Cassia didn’t smile at that – Ilsa wondered if she was capable – but the look she shot Aelius was teasing.
They stepped out into the garden, onto the same terrace Ilsa had crept across the night before. At least, she believed it was the same. There were the hydrangea bushes they had watched the wolves from. There was the pavilion, and the west gate beyond. But the moon-drenched lawn and black shapes that might shift at any moment had given way to a riot of colour and life. She hadn’t noticed how lush the grass was. There had been no bees and butterflies flitting among the flower beds. She hadn’t even noticed the heavy summer scent of thousands of blooms mingling on their air. The events of the night before drifted even further from reality. It felt like a dream.
Feeling a pull to immerse herself in the summer beauty of the garden, Ilsa made for the steps leading down from the terrace, only for Cassia to grab her by the elbow and Aelius to block her with his cane.
“It’s best to keep a safe distance,” said Cassia apologetically.
Before Ilsa could ask what she was being kept a safe distance from, there was a loud hiss, and a plume of thick smoke rose up from behind some shrubbery.

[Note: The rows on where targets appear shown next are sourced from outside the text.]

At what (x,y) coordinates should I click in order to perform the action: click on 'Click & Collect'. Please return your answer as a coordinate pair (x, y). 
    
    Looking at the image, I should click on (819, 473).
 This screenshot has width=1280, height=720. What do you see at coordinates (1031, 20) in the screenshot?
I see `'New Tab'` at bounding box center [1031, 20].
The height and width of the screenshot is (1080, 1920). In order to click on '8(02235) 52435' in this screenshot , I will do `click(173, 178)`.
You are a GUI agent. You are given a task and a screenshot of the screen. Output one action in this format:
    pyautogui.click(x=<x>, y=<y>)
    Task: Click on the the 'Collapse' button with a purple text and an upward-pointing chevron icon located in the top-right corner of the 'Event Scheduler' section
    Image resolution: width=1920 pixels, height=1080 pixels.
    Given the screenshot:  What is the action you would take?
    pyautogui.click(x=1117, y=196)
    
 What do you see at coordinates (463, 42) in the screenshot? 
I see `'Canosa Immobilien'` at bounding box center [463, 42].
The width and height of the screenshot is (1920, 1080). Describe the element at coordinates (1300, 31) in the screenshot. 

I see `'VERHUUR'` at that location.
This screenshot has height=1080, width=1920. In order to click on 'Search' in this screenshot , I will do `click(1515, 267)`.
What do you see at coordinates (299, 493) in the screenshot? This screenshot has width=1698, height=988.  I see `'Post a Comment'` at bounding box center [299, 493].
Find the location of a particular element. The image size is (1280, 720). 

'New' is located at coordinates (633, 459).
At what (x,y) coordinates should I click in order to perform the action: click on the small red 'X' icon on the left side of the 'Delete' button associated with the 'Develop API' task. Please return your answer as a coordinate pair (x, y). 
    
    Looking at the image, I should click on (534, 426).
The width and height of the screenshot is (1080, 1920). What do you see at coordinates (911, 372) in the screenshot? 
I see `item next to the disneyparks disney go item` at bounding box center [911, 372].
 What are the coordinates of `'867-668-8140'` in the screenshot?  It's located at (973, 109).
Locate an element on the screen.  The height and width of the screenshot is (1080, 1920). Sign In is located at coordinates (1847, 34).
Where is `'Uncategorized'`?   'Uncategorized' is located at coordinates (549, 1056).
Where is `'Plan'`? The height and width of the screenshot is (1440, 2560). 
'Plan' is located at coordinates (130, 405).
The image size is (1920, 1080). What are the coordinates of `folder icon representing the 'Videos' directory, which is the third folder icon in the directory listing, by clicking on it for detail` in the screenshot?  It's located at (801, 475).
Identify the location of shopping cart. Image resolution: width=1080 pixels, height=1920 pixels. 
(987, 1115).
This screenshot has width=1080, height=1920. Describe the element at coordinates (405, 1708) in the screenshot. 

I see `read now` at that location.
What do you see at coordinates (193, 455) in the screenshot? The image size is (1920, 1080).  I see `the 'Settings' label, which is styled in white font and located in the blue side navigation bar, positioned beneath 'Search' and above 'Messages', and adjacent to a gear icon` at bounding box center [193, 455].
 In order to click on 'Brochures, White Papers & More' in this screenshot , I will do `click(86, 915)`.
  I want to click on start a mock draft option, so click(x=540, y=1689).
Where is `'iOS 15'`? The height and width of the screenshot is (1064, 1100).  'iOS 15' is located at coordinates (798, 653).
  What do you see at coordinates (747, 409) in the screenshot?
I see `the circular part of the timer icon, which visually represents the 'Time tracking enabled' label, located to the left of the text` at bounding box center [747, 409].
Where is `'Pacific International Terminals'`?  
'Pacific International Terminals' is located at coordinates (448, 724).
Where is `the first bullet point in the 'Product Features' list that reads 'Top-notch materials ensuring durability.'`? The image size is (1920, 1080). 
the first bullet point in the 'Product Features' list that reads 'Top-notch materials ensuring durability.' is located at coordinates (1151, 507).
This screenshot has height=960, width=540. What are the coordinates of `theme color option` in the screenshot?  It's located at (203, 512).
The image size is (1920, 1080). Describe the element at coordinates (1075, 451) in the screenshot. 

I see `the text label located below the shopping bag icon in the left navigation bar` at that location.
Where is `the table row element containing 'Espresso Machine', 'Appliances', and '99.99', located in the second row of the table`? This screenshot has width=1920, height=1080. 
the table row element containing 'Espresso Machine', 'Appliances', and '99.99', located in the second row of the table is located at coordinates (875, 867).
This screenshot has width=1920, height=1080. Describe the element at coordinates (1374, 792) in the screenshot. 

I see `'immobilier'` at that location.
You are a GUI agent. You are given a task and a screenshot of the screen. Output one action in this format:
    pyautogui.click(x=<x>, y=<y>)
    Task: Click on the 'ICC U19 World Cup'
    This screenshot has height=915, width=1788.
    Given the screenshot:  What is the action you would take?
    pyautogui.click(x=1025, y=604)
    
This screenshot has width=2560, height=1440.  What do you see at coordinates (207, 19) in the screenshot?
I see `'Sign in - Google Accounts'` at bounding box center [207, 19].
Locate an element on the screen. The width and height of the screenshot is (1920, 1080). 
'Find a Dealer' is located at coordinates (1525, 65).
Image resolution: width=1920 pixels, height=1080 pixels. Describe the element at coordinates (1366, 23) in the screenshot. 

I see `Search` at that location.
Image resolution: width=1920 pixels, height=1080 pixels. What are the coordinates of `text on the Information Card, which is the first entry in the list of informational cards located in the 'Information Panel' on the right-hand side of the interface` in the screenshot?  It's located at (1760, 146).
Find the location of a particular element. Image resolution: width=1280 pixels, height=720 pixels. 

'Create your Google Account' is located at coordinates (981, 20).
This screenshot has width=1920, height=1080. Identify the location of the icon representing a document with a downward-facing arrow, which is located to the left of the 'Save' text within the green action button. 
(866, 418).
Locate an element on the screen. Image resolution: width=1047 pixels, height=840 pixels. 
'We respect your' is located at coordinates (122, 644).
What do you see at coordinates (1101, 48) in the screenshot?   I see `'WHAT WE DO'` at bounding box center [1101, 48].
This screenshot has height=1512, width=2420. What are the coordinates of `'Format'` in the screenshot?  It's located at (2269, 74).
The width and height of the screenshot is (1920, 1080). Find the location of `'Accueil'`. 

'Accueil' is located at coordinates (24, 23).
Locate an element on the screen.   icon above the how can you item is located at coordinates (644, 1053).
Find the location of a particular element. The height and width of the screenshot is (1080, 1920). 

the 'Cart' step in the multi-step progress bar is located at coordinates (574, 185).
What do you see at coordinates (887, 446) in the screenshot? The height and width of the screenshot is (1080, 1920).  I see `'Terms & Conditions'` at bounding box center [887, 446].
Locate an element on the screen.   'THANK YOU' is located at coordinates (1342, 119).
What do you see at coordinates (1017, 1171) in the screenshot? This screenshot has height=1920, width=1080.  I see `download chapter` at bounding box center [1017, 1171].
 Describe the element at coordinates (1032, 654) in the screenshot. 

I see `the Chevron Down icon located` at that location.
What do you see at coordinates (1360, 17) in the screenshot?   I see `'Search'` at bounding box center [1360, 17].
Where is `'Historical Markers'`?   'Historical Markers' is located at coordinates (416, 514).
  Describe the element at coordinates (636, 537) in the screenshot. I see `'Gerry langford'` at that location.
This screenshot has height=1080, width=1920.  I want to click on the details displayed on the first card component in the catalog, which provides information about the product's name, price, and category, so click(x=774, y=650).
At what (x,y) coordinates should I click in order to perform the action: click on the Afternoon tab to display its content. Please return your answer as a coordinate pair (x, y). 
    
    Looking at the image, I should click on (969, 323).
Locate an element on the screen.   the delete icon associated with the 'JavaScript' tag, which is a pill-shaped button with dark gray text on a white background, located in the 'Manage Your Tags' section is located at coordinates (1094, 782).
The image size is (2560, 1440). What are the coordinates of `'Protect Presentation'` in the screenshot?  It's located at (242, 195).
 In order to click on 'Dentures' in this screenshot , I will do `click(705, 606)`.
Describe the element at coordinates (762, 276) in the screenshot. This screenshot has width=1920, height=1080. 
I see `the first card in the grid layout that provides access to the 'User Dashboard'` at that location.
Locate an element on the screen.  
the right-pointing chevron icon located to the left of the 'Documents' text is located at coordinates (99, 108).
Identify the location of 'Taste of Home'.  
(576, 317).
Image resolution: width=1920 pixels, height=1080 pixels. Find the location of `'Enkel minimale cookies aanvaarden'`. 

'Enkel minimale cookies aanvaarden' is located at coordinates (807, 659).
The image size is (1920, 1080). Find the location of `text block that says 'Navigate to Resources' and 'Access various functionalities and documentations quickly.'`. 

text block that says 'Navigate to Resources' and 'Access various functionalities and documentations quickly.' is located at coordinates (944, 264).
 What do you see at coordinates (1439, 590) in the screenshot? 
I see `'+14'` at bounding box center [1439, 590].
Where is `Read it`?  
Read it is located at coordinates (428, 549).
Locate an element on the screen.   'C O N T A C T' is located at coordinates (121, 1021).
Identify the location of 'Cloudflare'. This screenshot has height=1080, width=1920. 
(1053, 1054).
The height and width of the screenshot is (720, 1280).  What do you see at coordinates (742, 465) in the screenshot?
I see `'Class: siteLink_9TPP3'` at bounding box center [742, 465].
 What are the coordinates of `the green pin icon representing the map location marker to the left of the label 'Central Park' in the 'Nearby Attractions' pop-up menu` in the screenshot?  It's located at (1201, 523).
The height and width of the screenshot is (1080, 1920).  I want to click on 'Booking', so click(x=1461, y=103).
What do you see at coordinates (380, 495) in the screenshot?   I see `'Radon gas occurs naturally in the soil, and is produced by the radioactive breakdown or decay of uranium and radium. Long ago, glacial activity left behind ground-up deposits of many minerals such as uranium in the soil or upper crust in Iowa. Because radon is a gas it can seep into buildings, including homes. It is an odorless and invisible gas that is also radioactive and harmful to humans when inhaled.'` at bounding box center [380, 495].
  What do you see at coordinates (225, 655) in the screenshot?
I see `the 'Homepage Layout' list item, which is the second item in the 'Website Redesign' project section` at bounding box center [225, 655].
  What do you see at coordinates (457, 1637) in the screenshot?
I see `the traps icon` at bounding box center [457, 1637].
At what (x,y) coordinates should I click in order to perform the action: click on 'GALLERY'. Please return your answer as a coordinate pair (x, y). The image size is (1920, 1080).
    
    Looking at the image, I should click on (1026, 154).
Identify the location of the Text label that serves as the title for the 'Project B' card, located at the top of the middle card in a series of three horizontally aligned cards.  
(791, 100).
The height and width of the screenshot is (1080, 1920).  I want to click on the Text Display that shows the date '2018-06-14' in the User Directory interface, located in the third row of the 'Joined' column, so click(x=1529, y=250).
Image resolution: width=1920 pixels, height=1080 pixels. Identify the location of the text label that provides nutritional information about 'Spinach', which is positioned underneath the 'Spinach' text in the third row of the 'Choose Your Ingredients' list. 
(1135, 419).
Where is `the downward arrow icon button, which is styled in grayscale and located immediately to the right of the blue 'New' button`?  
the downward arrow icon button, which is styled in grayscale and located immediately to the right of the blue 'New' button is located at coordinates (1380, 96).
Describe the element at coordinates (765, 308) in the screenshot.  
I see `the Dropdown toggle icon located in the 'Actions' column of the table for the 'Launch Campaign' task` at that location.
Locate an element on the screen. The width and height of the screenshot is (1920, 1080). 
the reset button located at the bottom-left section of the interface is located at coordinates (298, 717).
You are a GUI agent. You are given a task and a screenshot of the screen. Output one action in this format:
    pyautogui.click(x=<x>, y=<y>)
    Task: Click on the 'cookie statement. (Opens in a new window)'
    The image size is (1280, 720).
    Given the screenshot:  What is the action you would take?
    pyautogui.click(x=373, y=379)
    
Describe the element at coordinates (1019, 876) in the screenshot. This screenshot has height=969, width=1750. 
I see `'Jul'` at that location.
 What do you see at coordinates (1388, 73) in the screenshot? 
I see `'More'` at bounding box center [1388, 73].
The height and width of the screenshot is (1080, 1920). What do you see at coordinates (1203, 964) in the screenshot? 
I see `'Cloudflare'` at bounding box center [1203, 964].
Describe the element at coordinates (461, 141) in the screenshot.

“Something’s on fire!” said Ilsa.
“We should be so lucky,” Cassia muttered.
Something that looked like a cannonball burst from the shrubs and hurtled towards them. Aelius swore and dived one way, Cassia pulled Ilsa in the other, but nobody was fast enough. Ilsa ducked and covered her head, but Cassia threw up her hands like she could ward the thing away. And she could – the air around her set like ice. There was barely any change, but the boundary of whatever she had formed glimmered like the surface of a soap bubble, and when the projectile struck it, it burst softly, like a down pillow. A thin mist exploded from the thing and rained down, coating Aelius even as he tried to dodge it, still cursing. But Cassia and Ilsa stayed dry within the bubble.